Carl D. Regillo, MD, and Jennifer I. Lim, MD, share historical perspective on the safety of biosimilars and their use in medicine.
Carl D. Regillo, MD: One of the interesting things that people may not know about biologics, both reference on-label drugs that we’ve been using and now the biosimilars coming, is that they can evolve over time because it’s from a living cell process. The ranibizumab or the aflibercept that we tested in clinical trials back 10, 12 years ago is not necessarily identical to what we’re using now, because these processes change. And they, too, need to live up to that postmarketing standard, so the process is pretty much the same. I think we should be reassured, and hopefully we will be, that these products¼they’re the same in purity, efficacy, and safety.
Jennifer I. Lim, MD: It’s very important. In fact, we saw this happen in India with their ranibizumab biosimilar. When they looked at it, they were seeing IOI. What they had to do was go back to the living cell processes, and they were able to clean it up to decrease the IOI.
Carl D. Regillo, MD: And IOI is?
Jennifer I. Lim, MD: Intraocular inflammation. We know that because living cells are living, each batch is not the same. That’s where the purity and the standards come in, and that’s where the FDA is looking closely at these biosimilars so that we can be confident using these drugs.
Carl D. Regillo, MD: My understanding is [that] we have a good system in place to be able to monitor for these things. Even with the products we’ve been using, there were some inflammatory events; even with reference products these things can happen. Hopefully, they’re not going to happen any more than they have with our products we’ve been using.

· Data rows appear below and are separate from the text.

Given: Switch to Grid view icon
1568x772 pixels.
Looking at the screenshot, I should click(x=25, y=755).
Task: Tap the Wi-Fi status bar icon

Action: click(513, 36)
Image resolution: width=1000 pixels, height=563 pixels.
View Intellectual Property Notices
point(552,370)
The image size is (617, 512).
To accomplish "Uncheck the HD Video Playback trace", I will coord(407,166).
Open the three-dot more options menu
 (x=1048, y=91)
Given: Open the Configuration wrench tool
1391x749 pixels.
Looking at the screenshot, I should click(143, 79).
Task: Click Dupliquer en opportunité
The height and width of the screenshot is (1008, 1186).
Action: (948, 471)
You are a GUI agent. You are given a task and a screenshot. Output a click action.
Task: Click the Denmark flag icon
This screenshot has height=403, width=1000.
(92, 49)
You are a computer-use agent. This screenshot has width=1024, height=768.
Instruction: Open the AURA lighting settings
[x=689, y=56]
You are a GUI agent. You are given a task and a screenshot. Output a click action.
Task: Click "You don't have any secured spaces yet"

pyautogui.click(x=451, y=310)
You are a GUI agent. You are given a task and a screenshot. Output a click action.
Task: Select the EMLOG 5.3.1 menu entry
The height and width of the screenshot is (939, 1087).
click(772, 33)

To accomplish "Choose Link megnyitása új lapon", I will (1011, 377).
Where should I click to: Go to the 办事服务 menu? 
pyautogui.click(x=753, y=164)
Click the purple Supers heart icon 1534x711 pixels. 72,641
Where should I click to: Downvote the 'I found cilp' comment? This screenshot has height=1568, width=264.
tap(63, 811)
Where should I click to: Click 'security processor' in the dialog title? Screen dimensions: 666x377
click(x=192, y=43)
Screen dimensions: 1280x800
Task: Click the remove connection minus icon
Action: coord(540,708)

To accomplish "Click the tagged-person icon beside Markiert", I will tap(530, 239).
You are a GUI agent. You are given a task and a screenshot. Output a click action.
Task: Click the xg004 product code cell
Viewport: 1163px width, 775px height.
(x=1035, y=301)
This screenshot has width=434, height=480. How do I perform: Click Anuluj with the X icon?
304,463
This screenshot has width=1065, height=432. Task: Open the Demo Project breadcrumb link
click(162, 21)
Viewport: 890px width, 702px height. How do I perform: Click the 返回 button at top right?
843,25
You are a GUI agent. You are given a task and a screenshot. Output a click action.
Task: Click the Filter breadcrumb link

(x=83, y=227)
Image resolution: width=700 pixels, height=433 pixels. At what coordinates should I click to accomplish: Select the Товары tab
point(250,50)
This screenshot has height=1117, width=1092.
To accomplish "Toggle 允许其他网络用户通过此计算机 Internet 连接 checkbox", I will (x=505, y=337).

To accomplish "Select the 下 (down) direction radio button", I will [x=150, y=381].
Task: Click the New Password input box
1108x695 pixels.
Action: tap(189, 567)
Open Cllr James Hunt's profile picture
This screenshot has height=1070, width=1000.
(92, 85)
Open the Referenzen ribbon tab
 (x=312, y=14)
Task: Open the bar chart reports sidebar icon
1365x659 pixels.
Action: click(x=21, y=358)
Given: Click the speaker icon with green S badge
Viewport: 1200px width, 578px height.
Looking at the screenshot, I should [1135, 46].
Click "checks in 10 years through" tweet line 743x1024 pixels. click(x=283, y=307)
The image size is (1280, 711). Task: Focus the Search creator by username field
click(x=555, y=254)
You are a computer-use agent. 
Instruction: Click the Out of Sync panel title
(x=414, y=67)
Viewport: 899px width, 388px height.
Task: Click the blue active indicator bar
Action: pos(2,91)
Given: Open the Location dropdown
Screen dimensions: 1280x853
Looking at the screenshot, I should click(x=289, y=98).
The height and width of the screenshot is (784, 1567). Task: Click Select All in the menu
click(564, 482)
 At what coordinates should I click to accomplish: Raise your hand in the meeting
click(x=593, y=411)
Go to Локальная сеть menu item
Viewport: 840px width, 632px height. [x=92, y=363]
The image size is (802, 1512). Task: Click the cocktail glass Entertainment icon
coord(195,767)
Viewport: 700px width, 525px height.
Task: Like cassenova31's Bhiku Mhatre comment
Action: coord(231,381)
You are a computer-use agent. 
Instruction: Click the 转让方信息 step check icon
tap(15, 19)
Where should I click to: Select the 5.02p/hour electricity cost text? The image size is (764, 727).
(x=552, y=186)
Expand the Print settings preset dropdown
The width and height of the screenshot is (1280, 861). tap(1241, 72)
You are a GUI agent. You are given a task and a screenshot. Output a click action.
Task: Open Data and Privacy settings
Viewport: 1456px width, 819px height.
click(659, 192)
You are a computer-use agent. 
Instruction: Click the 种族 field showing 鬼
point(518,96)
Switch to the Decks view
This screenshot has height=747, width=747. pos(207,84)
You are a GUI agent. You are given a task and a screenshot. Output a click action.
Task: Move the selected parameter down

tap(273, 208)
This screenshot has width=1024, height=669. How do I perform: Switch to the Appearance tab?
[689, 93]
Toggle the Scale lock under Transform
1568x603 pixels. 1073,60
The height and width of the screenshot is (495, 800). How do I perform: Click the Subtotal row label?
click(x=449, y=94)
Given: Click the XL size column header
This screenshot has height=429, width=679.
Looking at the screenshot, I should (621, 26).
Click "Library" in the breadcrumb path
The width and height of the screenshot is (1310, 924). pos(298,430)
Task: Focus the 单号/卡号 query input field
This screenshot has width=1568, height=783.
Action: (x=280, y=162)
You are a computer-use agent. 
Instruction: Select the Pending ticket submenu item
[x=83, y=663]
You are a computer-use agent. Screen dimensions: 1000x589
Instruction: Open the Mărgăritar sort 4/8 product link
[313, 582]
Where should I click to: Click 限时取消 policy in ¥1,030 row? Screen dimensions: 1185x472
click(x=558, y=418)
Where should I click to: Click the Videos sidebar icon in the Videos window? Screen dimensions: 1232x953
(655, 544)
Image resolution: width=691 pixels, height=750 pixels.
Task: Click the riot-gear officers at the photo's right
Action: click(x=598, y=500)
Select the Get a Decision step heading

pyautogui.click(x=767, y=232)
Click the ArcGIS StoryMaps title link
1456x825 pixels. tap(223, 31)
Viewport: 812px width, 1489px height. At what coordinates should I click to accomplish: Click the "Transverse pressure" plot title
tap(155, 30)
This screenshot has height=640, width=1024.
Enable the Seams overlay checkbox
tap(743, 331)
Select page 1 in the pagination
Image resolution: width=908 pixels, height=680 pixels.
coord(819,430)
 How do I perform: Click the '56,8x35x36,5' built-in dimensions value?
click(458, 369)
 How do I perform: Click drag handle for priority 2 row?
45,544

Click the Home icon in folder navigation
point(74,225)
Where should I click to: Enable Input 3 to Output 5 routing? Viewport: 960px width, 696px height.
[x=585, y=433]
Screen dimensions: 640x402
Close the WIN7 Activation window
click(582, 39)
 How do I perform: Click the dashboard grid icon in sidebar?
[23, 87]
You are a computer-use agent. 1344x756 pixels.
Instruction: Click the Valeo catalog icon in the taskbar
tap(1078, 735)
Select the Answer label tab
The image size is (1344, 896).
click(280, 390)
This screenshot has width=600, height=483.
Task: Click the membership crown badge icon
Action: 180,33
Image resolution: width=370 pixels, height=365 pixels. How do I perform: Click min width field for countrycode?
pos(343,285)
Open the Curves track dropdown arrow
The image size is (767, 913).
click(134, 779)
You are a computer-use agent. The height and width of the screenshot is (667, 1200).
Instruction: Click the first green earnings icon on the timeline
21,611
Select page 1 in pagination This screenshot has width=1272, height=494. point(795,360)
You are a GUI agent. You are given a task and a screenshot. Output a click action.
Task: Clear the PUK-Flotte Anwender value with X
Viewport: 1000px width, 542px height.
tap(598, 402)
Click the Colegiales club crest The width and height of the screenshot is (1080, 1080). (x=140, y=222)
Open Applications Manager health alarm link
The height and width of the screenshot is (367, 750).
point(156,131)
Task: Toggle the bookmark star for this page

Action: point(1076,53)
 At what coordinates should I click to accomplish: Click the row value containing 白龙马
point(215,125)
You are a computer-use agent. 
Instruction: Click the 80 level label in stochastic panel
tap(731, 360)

So biosimilars, that’s new to us in the field of retina, with our first one now FDA approved and in the process of being launched, but it’s not new to medicine.
Jennifer I. Lim, MD: Absolutely. We see this in oncology, and we saw it in rheumatology, that when the biosimilars came out, within two years of their introduction, the adoption by the physicians and the patients went almost exponentially. It took a bit of time for people to feel comfortable with it, and then to realize that it worked just as well in terms of efficacy and safety, so that now a vast proportion of the Medicare Part D that’s spent for these biologics is on biosimilars.